_Work instructions_
Write out, word for word, every line from the one where "Screen dimensions: 1148x822" occurs to the final line of the entries, and nothing beyond them.

(Beginning of Dataset entries)

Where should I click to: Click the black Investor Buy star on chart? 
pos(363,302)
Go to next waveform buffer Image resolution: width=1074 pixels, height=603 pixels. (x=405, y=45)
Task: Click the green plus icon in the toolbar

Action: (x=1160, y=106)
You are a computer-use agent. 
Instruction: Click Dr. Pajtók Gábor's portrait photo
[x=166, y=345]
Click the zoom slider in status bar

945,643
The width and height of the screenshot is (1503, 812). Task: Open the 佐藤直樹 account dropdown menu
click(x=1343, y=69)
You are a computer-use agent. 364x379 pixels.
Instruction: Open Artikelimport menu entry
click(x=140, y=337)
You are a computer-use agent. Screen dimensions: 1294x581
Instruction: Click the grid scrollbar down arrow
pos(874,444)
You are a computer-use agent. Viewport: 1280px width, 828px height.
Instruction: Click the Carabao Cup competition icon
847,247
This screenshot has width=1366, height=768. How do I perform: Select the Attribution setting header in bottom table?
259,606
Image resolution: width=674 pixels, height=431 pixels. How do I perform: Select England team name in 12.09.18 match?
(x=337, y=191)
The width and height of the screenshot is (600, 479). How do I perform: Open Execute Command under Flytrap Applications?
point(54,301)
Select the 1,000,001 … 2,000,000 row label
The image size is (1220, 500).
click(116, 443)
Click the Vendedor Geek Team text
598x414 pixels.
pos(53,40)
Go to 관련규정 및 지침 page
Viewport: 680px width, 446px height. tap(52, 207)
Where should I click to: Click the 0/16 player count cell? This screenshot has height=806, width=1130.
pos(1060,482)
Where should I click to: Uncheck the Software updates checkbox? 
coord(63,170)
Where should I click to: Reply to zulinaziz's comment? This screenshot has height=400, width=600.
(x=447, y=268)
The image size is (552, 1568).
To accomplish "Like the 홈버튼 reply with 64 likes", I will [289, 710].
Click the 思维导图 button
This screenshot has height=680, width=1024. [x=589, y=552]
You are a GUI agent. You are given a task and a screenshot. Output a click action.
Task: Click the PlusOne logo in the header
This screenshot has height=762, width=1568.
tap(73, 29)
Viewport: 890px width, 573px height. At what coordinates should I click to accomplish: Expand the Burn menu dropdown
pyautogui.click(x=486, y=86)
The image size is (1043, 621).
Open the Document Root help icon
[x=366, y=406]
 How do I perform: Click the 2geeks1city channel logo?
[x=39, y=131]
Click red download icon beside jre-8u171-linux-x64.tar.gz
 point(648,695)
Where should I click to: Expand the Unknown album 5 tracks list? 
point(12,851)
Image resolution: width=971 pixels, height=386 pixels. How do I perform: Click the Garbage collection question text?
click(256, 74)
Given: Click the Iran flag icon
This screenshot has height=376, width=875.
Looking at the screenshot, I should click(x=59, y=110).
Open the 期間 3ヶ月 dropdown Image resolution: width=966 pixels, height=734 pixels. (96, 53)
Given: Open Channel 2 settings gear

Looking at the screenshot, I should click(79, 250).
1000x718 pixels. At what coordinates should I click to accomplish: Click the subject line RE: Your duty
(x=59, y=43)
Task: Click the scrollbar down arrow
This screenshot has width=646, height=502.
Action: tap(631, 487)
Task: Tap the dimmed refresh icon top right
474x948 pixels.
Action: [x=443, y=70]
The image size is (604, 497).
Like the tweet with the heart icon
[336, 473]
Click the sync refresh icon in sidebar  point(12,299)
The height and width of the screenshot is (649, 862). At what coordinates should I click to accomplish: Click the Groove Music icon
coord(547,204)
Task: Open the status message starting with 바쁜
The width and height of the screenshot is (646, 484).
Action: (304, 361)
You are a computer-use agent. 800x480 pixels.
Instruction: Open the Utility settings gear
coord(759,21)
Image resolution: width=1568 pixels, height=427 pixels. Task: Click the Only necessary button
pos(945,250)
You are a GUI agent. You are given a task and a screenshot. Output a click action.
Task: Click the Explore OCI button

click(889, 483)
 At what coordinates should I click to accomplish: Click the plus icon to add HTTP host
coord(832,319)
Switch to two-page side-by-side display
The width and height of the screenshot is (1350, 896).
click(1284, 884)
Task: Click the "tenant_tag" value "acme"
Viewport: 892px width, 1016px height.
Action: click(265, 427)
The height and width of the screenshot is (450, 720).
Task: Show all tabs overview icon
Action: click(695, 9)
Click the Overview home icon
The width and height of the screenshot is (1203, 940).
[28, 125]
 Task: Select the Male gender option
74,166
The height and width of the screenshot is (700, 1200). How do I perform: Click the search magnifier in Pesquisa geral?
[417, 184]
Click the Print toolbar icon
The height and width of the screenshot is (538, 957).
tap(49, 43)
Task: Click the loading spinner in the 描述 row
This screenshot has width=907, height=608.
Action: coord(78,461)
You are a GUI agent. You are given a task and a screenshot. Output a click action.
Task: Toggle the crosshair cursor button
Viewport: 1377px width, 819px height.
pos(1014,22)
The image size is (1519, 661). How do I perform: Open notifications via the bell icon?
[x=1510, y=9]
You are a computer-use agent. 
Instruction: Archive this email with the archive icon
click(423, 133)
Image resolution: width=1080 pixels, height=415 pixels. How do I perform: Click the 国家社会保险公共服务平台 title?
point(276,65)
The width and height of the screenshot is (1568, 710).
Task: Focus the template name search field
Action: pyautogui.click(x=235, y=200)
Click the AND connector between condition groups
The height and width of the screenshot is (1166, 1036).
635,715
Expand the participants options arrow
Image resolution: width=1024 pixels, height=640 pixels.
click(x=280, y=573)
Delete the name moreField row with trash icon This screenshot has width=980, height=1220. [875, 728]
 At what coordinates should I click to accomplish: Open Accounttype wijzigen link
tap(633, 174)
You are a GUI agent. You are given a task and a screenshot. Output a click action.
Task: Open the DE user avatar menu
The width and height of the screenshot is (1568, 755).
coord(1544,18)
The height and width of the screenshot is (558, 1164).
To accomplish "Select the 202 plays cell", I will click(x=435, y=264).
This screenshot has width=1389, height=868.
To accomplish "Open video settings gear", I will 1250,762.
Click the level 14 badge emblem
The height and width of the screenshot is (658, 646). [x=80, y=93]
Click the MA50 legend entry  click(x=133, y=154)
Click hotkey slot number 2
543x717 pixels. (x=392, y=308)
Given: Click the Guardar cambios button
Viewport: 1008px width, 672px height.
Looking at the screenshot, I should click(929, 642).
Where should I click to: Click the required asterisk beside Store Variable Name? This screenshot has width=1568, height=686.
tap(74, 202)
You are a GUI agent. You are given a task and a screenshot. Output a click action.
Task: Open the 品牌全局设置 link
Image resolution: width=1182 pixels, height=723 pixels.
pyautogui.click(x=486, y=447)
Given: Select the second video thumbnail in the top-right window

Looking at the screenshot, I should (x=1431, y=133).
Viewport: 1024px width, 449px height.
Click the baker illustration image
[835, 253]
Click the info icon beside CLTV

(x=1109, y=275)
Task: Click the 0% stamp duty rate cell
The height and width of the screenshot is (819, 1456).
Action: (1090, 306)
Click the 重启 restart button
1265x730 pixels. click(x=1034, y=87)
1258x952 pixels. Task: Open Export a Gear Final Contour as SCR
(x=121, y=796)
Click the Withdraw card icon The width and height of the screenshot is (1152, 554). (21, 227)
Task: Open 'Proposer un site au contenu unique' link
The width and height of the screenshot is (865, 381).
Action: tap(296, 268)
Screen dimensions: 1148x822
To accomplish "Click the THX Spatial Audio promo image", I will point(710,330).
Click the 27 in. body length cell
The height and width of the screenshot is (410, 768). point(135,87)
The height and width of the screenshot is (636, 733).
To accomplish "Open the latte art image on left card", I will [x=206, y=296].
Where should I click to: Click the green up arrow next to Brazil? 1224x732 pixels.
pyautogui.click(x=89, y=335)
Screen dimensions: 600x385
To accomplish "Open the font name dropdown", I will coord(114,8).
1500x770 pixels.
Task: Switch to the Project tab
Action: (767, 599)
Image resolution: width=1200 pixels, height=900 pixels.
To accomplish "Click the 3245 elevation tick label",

(End of Dataset entries)

_Exercise response_
Screen dimensions: 1148x822
To accomplish "Click the THX Spatial Audio promo image", I will point(710,330).
Click the 27 in. body length cell
The height and width of the screenshot is (410, 768). point(135,87)
The height and width of the screenshot is (636, 733).
To accomplish "Open the latte art image on left card", I will [x=206, y=296].
Where should I click to: Click the green up arrow next to Brazil? 1224x732 pixels.
pyautogui.click(x=89, y=335)
Screen dimensions: 600x385
To accomplish "Open the font name dropdown", I will coord(114,8).
1500x770 pixels.
Task: Switch to the Project tab
Action: (767, 599)
Image resolution: width=1200 pixels, height=900 pixels.
To accomplish "Click the 3245 elevation tick label",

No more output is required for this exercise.